Matilda was still talking, but Ashley couldn’t hear another word. She was being moved upstairs to the little guest room? Not even the main guest room, which was reserved for the VIPs? The little guest room was little with a capital L! It was practically the attic.
“. . . it’s not that much smaller than this room, you know,” Matilda was saying. “Sure, it doesn’t have a closet, and you have to walk across the hallway to the bathroom. And the ceilings are a little lower, and there’s not room for a window seat—”
“Mom,” Ashley interrupted her. “You would make a terrible salesperson, okay? You’re making it worse, and it’s already bad enough.”
“Now, now,” Matilda chided, smiling. “Just remember, people in Japan live in houses that are much smaller.”
“Great!” shrieked Ashley. “Why don’t you just give me a roll-up futon and a block of wood for a pillow and stick me in a cupboard!”
Her mother was totally missing the point. It wasn’t that the guest room was really tiny, or that it was on another floor. It was that Ashley’s domain was here, where it had always been, every day of her life. And now she was being ousted by this new baby. It was like the new baby got the top of the podium and she, Ashley, was being shoved into the silver-medal position. If there was one thing Ashley hated, it was being number two.
First the S. Society, now this. A month ago Ashley was on top of the world, soaring on a trapeze and zooming off on a Vespa with Cooper.
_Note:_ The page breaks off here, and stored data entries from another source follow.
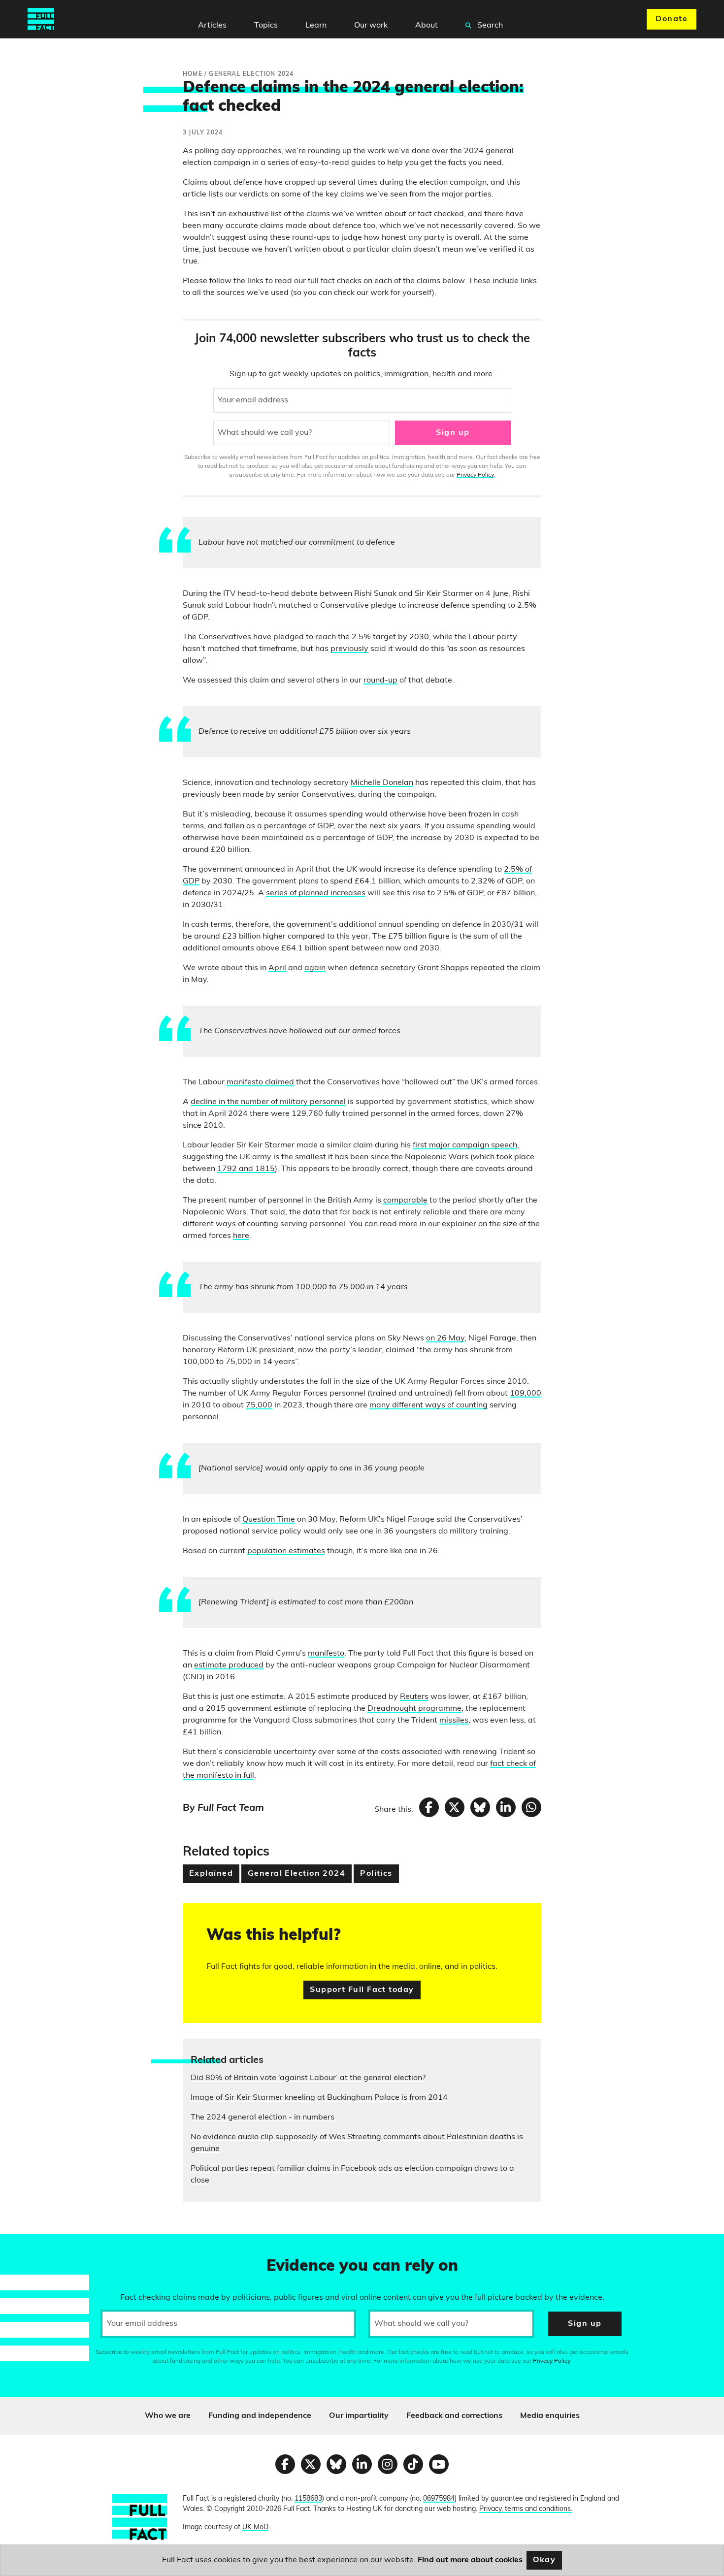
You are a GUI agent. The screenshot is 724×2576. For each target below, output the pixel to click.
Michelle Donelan (382, 783)
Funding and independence (259, 2416)
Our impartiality (359, 2416)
Now she was ousted from the bench outside Miss Gamble’s and evicted from her bedroom. She was a dispossessed person. How could she maintain her top-dog status when she was basically homeless and under attack from all sides?
Ashley felt a tear roll down her cheek. This wasn’t life as she knew it, not anymore. Did she still have what it took to be Ashley Spencer?